One such exception, however, is Joshua Boger, the chairman and CEO of Vertex Pharmaceuticals Inc., of Cambridge, Mass. Boger was a scientific founder of Vertex and the former senior director of basic chemistry at Merck Sharp & Dohme Research Laboratories. He still heads Vertex 13 years after its inception.

But Barrett and Formela say that there is not an overabundance of experienced management in the field of biotech, and even really good science is not enough to attract some investors.

"There's a lot of good ideas," Barrett said. "But to wrap that around the capital and the right management team is a challenge."

"You have to be careful," Formela added, "that the supply of capital is matched to the supply of people who can actually put it to work."

Some of those people are already working in profitable companies, and some have plenty of work keeping their public companies afloat without worrying about starting new ones. The poor market, Formela said, has influenced the business models of companies that once were capital-intensive. Company officials are looking for ways to spend less money, he said.

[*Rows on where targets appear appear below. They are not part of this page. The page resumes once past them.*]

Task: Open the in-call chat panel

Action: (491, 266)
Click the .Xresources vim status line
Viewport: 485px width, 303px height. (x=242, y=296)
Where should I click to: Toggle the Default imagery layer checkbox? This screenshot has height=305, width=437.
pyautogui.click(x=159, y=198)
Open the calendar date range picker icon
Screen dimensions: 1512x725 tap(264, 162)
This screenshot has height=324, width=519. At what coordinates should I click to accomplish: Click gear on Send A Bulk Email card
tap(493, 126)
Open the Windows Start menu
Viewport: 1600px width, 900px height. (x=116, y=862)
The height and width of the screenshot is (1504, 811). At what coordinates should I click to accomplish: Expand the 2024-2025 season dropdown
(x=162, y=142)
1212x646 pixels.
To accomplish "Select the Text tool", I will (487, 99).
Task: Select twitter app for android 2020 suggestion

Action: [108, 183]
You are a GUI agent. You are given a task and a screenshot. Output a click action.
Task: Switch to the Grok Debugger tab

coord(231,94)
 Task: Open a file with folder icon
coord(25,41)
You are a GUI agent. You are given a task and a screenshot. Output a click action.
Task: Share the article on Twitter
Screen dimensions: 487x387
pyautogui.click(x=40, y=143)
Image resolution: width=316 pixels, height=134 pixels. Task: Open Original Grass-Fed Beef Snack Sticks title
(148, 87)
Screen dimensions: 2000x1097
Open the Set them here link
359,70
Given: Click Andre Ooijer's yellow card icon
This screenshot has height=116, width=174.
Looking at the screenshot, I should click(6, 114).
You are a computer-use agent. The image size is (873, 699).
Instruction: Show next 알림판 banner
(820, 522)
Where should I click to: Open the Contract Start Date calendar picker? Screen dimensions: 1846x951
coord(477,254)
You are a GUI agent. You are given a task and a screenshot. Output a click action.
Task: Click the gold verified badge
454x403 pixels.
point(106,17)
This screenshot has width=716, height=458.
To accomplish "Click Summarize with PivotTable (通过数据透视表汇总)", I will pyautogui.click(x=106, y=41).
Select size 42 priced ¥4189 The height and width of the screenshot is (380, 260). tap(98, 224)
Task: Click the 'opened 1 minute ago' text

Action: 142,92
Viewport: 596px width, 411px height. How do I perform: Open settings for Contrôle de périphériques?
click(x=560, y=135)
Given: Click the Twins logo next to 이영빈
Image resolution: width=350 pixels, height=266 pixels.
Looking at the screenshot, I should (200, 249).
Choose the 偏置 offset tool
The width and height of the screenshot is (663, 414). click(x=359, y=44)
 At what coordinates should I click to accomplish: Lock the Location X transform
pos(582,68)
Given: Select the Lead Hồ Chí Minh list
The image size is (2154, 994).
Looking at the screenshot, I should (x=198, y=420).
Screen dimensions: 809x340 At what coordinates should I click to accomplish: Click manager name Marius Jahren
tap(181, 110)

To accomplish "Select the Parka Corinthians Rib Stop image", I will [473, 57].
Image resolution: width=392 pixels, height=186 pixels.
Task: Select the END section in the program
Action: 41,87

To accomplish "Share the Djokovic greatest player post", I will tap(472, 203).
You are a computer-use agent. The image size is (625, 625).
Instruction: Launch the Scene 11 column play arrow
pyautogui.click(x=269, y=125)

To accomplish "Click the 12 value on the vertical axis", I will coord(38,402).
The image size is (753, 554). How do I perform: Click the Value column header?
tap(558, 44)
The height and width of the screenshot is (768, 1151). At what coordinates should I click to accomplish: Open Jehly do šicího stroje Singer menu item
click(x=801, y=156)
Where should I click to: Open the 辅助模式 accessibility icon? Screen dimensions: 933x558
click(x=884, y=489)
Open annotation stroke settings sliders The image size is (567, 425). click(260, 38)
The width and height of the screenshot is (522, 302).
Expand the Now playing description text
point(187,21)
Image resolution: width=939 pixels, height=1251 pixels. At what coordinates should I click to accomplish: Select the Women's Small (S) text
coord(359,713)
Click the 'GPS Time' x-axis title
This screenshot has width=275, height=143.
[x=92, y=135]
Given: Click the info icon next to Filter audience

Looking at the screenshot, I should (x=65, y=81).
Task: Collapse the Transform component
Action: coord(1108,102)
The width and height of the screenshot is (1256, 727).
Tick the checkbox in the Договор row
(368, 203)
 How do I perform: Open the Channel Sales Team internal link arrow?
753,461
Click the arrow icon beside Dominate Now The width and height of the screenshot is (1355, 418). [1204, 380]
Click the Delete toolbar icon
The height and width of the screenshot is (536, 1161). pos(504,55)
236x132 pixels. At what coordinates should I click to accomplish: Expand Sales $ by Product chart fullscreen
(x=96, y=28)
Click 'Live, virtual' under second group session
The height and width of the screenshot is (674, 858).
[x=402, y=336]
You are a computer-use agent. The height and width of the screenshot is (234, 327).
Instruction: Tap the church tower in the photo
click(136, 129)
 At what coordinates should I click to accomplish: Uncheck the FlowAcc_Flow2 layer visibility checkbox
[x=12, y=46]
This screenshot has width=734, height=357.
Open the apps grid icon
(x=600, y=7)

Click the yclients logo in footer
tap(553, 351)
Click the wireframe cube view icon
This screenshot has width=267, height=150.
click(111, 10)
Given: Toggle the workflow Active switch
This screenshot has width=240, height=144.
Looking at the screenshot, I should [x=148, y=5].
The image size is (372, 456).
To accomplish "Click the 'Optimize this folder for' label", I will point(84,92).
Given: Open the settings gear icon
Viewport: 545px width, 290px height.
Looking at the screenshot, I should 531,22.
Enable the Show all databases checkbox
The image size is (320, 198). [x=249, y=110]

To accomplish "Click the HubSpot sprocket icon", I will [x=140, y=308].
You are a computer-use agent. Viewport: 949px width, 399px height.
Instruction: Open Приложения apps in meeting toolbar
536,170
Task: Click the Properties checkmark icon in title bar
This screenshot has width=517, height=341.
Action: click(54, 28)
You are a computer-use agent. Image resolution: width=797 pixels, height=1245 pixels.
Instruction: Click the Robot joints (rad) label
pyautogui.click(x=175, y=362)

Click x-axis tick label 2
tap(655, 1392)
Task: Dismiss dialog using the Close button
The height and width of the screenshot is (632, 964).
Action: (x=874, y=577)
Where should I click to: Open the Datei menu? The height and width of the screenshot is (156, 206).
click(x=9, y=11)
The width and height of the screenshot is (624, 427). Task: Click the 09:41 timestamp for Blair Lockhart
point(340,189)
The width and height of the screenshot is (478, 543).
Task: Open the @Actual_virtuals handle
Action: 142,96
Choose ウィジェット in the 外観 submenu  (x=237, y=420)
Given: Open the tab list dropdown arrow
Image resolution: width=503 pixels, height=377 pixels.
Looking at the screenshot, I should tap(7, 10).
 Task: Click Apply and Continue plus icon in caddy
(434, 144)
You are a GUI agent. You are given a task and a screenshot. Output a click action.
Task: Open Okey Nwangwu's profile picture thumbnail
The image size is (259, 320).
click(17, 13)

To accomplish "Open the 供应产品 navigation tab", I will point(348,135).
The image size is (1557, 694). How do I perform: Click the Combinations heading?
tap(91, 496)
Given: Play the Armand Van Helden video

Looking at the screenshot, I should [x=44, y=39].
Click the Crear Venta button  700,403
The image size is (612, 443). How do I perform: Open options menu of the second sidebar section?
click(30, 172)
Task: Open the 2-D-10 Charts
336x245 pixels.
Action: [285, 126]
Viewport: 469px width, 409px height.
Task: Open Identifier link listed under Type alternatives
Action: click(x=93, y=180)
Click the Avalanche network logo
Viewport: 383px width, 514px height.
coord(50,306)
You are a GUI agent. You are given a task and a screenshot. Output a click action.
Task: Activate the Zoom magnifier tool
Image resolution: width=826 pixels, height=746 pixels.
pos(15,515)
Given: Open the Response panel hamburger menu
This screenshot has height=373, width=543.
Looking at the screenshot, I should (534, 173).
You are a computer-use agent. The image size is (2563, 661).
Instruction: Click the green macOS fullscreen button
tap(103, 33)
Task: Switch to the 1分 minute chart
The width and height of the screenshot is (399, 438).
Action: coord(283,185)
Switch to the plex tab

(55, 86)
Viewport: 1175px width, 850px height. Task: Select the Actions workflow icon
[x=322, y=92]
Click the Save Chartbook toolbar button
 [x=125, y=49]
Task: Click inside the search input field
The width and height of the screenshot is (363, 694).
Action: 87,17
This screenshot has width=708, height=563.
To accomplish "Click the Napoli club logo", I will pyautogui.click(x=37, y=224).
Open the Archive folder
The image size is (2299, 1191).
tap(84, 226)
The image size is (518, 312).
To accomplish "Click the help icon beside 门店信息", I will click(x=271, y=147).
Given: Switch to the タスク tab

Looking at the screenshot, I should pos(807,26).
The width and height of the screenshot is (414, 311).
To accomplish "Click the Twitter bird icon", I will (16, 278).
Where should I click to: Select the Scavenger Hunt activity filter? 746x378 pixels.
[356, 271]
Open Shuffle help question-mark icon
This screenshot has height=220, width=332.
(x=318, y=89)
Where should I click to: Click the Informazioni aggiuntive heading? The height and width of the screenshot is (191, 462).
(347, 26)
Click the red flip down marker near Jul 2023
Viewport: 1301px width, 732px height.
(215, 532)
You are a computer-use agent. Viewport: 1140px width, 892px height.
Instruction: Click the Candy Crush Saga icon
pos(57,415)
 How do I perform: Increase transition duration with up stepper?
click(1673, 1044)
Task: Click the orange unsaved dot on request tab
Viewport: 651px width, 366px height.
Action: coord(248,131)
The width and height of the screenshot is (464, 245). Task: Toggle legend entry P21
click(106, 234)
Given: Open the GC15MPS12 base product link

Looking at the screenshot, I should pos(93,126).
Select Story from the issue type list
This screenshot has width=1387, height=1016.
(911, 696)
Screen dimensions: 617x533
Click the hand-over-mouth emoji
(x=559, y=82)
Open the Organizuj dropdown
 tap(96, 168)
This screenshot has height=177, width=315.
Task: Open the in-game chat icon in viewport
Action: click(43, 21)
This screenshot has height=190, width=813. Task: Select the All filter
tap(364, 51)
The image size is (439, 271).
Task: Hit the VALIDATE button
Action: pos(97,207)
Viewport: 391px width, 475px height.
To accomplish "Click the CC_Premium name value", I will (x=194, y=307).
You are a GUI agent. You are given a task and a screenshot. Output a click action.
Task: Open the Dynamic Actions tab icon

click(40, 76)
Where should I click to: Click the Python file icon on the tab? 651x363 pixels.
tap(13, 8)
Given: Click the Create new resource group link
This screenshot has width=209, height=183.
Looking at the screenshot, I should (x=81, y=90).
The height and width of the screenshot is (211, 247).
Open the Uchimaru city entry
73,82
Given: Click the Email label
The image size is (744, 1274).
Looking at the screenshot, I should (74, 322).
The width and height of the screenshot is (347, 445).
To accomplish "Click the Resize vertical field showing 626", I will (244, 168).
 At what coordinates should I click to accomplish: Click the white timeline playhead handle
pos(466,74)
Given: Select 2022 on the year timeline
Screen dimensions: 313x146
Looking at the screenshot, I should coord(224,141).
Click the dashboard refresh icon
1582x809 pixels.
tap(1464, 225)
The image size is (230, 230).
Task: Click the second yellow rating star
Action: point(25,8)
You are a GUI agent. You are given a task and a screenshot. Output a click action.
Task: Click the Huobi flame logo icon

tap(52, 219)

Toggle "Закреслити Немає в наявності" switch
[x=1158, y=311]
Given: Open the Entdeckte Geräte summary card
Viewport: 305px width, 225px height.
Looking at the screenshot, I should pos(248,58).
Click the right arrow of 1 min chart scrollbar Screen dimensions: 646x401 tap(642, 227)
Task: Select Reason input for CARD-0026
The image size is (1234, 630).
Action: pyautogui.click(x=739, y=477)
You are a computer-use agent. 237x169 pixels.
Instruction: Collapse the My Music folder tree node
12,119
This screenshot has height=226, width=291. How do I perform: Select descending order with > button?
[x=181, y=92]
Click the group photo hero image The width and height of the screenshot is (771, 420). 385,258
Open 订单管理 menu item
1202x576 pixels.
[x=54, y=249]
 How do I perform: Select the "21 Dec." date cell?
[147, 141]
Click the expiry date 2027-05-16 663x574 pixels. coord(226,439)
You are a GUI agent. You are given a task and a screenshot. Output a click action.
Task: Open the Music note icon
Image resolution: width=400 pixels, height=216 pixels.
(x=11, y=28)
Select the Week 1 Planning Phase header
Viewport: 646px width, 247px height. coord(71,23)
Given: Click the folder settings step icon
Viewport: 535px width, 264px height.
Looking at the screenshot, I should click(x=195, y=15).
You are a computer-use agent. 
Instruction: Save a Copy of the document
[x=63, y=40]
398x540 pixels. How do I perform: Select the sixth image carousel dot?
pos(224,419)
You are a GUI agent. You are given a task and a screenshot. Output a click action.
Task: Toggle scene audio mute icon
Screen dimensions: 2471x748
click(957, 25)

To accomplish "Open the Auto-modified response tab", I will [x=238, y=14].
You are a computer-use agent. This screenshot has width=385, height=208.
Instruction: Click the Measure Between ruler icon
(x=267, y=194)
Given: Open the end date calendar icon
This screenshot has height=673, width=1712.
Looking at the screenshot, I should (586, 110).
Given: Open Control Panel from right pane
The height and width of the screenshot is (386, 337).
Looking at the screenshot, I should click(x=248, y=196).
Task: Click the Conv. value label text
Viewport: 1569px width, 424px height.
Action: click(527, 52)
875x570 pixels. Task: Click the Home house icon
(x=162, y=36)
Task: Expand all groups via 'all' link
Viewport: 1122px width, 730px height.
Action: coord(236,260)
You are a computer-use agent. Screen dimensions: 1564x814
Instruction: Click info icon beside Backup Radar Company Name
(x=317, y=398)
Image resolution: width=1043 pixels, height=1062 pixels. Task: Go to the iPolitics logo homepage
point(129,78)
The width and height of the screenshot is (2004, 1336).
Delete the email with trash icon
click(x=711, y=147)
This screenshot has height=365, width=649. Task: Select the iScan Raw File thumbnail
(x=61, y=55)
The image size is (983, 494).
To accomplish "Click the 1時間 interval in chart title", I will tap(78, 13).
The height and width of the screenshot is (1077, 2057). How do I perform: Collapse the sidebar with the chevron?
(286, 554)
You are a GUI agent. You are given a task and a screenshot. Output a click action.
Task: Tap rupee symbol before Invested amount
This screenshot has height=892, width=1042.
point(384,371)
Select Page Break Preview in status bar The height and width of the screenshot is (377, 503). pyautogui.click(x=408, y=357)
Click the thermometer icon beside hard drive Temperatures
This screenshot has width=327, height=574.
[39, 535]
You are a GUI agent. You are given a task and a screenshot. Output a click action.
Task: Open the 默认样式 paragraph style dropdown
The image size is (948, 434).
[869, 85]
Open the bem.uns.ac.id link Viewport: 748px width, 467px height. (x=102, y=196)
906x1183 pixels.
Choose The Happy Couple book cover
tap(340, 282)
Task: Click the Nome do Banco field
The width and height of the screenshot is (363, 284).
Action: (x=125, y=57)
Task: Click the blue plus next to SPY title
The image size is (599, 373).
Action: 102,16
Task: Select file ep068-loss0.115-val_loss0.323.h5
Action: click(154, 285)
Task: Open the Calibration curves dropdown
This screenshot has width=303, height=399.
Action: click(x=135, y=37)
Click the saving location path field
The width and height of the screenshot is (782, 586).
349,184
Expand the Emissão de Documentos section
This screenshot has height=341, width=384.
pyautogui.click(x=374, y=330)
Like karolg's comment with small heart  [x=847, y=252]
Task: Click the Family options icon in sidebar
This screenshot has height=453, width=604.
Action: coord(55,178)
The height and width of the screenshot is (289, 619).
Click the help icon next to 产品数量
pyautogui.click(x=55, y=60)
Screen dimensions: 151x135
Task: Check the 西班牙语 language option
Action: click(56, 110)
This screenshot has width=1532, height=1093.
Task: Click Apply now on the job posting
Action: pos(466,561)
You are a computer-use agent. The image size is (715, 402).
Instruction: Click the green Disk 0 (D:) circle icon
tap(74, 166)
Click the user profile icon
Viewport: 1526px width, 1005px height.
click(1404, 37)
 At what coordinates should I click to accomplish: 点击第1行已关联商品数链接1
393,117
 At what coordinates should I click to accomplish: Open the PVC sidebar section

Some, like Seattle-based Targeted Genetics Corp. and Rockville, Md.-based EntreMed Inc., are cutting jobs and delaying projects in order to focus on programs that hold the most value. As H. Stewart Parker, Targeted Genetics' president and CEO, said: "We can't guarantee that we can go back and raise money in the future and we don't see what triggering event, from an economic standpoint, is going to turn the stock market around. The key to success in biotechnology is survivability, so we felt it appropriate to prune the organization."

A younger company may have a totally different approach. Boston-based Infinity Pharmaceuticals Inc., for example, raised $70 million in June in Series B funding led by Advent Venture Partners, of London. The oversubscribed offering likely will sustain the company until an initial public offering.

Biotech companies that are unable to raise enough venture capital dollars often find themselves turning to pharmaceutical companies to help fund their ideas. The pharmaceutical companies, in turn, need the biotech companies to supply them with new, innovative products, as many of their blockbusters are losing exclusivity rights.

"When companies were able to raise a lot of money they were more focused internally on product platforms," Barrett said. "What you see now is [plans] to reduce the capital intensity. They're now looking for collaborations or partnerships where they can get others to offset some of their burn rate."

That interdependency between the two industries has always been there, Ono said, but now biotech companies have far more leverage because they have the products. Partnering with pharmaceutical companies, however, is not always easy. In order to maintain double-digit growth, the companies are merging with each other, so there are fewer of them out there with which to partner.

"Everybody's knocking on the same doors so it's very difficult," Ono said. "It's Darwinian. It's basically natural selection. And that's not a bad thing because it will weed out the frail and the ones who may not have a strong position."